Washington (AFP) - Dua penelitian tentang monyet yang diterbitkan pada Rabu menawarkan harapan bahwa manusia dapat mengembangkan kekebalan protektif terhadap virus corona baru.

Penelitian yang diterbitkan dalam jurnal Science itu, mengamati prototipe vaksin dan apakah infeksi SARS-CoV-2 memberikan kekebalan terhadap paparan ulang.

Kedua pertanyaan itu sangat penting ketika para peneliti menangani virus itu, yang telah menginfeksi hampir lima juta orang di seluruh dunia dan menyebabkan lebih dari 325.000 kematian.

Penelitian dilakukan pada monyet jenis macaca rhesus untuk melihat apakah mereka mengembangkan kekebalan atas virus dari infeksi alami atau dari vaksin.

"Pandemi COVID-19 global telah menjadikan pengembangan vaksin sebagai prioritas utama biomedis, tetapi sangat sedikit yang diketahui tentang kekebalan perlindungan terhadap virus SARS-CoV-2," kata penulis senior Dan Barouch, direktur Pusat Virologi. dan Penelitian Vaksin di Beth Israel Deaconess Medical Center di Boston.

"Dalam dua penelitian ini, kami menunjukkan dalam kasus macaca rhesus bahwa prototipe vaksin melindungi dari infeksi SARS-CoV-2 dan bahwa infeksi SARS-CoV-2 melindungi dari paparan ulang," kata Barouch.

Dalam satu penelitian yang dilakukan oleh Barouch dan peneliti lain, sembilan monyet dewasa terinfeksi virus.

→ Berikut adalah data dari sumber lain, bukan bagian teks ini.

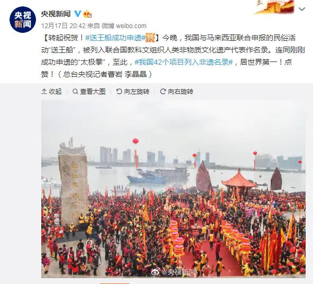Image resolution: width=313 pixels, height=284 pixels.
Task: Open the 央视新闻 round avatar logo
Action: click(x=23, y=20)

Monyet mengembangkan gejala COVID-19 tetapi menciptakan antibodi pelindung dan pulih setelah beberapa hari.

Untuk menguji kekebalan mereka, mereka dipapar pada SARS-CoV-2 lagi 35 hari kemudian untuk apa yang disebut "tantangan ulang", dan mereka menunjukkan sedikit gejala hingga tanpa gejala.

Para penulis penelitian ini mengingatkan bahwa penelitian lebih lanjut akan diperlukan karena "perbedaan penting" antara infeksi SARS-CoV-2 pada monyet dan manusia.

"Penelitian klinis yang ketat akan diperlukan untuk menentukan apakah infeksi SARS-CoV-2 secara efektif melindungi terhadap paparan ulang SARS-CoV-2 pada manusia," kata mereka.

Penelitian kedua, yang melibatkan banyak peneliti yang sama dan dipimpin oleh Jingyou Yu, melibatkan vaksinasi pada 35 monyet dewasa dengan kandidat vaksin DNA yang dirancang untuk menghasilkan antibodi pelindung.

Mereka terpapar pada corona enam minggu kemudian dan telah mengembangkan kadar antibodi dalam darah yang cukup untuk menetralkannya, demikian temuan penelitian tersebut.

Tingkat antibodi, katanya, serupa dengan yang terlihat pada manusia yang pulih dari virus, memberikan harapan bahwa vaksin manusia yang efektif dapat dikembangkan.

"Penelitian lebih lanjut perlu menjawab pertanyaan-pertanyaan penting tentang daya tahan imunitas pelindung dan platform vaksin yang optimal untuk vaksin SARS-CoV-2 untuk manusia," kata penulis penelitian tersebut.